Huawei Ascend Y600
- Brand: Huawei
- Manufacturer: Huawei
- Type: Smartphone
- Series: Huawei Ascend
- First released: April 29, 2014 (India) May 26, 2014 (Philippines)
- Discontinued: Yes
- Compatible networks: GSM / HSPA
- Form factor: Slate
- Colors: Black; White;
- Dimensions: 144.5 mm (5.69 in) H 74.5 mm (2.93 in) W 10.8 mm (0.43 in) D
- Weight: 180 g (6.3 oz)
- Operating system: Android 4.2 (Jelly Bean)
- System-on-chip: Mediatek MT6572 (28 nm)
- CPU: Dual-core 1.3 GHz Cortex-A7
- GPU: Mali-400
- Memory: 512 MB RAM
- Storage: 4 GB
- Removable storage: microSDHC (dedicated slot)
- SIM: Micro-SIM
- Battery: Removable Li-Ion 2100 mAh
- Rear camera: 5 MP
- Front camera: VGA
- Display: 5.0 in (127 mm) TFT, 480 x 854 pixels (~196 ppi density)
- Model: Y600-U20

= Huawei Ascend Y600 =

Smartphone

The Huawei Ascend Y600 is anl Android 3G smartphone manufactured and designed by Huawei. Announced on April 1, 2014, it was released on April 29, 2014 in India and on May 26, 2014 in the Philippines.

== Specifications ==

=== Hardware ===
The Ascend Y600 was powered by a 28-mn Mediatek MT6572 paired with a dual-core 1.2 GHz Cortex-A7 central processor and a Mali-400 graphics processor. It has a li-ion battery, which is user-replaceable, with a capacity of 2100 mAh.

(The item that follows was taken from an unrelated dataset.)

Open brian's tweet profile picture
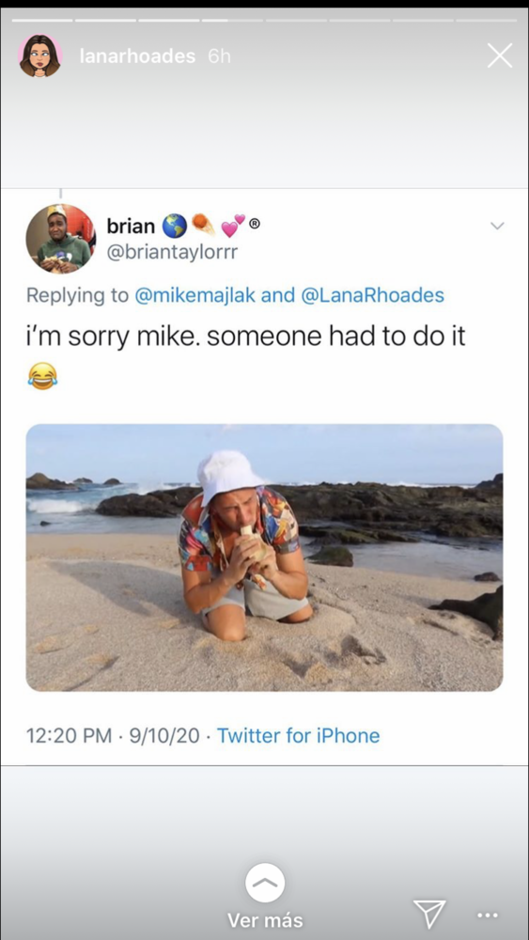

The Ascend Y600 features a 5.0-inch TFT display with a resolution of 480 × 854 pixels (16:9). It has a pixel density of 196 pixels per inch.

Its internal storage has only one confuguration of 512MB of RAM and 4GB of storage. It includes a 5MP primary camera with recording capability and a front-facing VGA camera.

=== Software ===
The Ascend Y600 runs on Android 4.2 Jelly Bean.